Activity ▸
Copy everything from the start of the records down to the line containing "In order to click on cursor-arrow-icon", swapping "screenshot" for "screen capture" and leaving the rest unchanged.
Extracted material Start Marker
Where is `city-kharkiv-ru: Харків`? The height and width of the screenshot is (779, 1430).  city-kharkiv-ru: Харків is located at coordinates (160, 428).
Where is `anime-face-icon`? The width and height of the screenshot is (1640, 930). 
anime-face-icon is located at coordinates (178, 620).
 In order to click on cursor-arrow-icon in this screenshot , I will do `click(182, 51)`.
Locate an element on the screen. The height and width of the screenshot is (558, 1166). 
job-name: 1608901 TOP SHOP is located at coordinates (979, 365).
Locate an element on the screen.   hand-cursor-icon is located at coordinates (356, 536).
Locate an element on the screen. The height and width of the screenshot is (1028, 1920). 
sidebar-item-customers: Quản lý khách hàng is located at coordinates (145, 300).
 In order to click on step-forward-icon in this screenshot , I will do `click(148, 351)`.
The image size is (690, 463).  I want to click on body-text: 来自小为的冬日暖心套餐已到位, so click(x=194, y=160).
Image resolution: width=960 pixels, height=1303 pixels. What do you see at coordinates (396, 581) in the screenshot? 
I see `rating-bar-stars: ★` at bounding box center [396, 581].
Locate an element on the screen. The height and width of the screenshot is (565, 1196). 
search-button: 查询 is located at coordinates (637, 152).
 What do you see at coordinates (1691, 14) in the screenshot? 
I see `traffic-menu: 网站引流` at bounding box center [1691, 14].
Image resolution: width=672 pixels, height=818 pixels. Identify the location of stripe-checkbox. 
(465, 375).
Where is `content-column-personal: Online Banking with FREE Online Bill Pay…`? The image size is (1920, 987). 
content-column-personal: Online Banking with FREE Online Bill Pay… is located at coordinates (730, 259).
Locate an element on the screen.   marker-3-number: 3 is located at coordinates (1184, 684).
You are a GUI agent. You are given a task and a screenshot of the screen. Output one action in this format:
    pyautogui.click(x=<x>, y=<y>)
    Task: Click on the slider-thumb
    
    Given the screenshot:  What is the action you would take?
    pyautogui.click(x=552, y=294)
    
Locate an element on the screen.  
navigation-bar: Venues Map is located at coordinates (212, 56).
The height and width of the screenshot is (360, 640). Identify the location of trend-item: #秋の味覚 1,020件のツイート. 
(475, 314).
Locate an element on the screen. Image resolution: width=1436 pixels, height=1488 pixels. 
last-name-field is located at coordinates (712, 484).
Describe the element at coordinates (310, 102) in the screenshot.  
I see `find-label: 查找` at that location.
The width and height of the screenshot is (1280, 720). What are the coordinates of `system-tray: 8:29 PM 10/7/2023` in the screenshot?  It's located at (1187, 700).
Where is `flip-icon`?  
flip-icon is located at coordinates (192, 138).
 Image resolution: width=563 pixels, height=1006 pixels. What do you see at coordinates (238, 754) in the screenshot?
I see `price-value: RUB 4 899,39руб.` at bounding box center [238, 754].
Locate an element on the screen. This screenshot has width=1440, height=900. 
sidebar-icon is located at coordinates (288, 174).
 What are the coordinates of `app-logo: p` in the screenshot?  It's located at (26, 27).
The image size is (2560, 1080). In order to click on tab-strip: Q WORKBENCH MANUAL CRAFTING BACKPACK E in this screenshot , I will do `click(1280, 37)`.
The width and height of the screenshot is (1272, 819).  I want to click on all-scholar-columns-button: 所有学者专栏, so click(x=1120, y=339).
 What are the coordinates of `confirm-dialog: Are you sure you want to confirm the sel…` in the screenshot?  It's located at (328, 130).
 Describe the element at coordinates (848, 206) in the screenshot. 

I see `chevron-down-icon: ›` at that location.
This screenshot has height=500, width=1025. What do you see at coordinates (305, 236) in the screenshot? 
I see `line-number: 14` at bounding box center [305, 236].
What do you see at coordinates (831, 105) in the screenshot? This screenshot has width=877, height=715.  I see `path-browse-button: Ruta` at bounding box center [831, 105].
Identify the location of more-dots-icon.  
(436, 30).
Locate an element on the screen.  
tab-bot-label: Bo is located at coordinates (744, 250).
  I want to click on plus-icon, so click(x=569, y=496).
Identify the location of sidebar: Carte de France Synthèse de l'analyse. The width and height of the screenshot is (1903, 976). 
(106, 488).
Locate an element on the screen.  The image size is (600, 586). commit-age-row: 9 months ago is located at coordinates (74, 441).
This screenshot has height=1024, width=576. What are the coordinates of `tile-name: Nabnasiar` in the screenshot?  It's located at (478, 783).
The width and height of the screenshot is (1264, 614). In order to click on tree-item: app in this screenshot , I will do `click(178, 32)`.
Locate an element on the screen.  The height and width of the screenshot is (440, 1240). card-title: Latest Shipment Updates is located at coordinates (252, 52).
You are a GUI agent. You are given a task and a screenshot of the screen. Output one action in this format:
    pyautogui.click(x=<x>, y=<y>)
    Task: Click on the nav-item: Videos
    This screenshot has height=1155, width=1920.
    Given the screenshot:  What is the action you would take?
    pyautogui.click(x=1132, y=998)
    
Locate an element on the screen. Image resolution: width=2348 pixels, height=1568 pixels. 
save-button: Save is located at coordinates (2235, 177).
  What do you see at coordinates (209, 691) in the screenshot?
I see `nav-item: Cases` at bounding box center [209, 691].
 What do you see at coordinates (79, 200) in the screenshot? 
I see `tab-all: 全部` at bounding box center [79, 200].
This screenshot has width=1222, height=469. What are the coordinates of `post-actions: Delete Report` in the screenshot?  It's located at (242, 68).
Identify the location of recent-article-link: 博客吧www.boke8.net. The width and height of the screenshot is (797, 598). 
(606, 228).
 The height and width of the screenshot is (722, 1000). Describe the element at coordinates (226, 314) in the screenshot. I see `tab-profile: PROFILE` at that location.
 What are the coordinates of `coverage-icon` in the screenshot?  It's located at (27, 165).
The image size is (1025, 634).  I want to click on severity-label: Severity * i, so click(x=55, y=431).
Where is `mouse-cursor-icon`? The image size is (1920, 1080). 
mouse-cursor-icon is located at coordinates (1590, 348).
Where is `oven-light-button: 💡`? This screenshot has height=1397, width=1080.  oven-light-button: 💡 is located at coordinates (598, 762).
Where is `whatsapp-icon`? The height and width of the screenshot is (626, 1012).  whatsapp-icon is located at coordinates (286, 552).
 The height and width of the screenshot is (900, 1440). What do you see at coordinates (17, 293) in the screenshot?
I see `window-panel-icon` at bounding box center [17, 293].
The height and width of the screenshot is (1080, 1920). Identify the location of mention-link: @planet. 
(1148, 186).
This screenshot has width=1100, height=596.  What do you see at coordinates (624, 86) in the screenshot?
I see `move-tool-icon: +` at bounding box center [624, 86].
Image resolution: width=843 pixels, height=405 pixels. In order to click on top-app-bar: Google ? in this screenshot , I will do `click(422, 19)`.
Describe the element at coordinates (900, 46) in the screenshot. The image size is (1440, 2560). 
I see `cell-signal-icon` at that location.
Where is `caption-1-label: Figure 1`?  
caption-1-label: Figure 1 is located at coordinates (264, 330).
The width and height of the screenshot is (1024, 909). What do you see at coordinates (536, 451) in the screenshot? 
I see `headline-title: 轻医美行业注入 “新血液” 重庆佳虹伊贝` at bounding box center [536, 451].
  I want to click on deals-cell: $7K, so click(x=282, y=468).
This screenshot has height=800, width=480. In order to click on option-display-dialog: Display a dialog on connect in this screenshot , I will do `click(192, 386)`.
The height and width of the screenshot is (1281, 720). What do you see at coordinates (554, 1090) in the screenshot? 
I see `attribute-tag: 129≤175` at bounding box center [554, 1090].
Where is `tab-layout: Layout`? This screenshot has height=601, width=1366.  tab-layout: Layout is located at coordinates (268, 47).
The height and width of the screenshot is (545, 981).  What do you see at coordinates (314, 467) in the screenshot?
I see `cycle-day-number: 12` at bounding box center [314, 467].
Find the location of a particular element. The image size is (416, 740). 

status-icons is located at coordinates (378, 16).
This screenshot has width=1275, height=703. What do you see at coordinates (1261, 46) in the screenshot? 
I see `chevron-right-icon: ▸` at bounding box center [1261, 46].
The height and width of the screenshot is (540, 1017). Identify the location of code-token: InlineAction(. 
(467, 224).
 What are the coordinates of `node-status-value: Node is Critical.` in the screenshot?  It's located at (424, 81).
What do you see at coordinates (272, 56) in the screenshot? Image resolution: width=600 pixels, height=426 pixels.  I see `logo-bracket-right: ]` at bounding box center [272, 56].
Extracted material End Marker
Problem solution ▸
Where is `city-kharkiv-ru: Харків`? The height and width of the screen capture is (779, 1430).  city-kharkiv-ru: Харків is located at coordinates (160, 428).
Where is `anime-face-icon`? The width and height of the screen capture is (1640, 930). 
anime-face-icon is located at coordinates (178, 620).
 In order to click on cursor-arrow-icon in this screen capture , I will do `click(182, 51)`.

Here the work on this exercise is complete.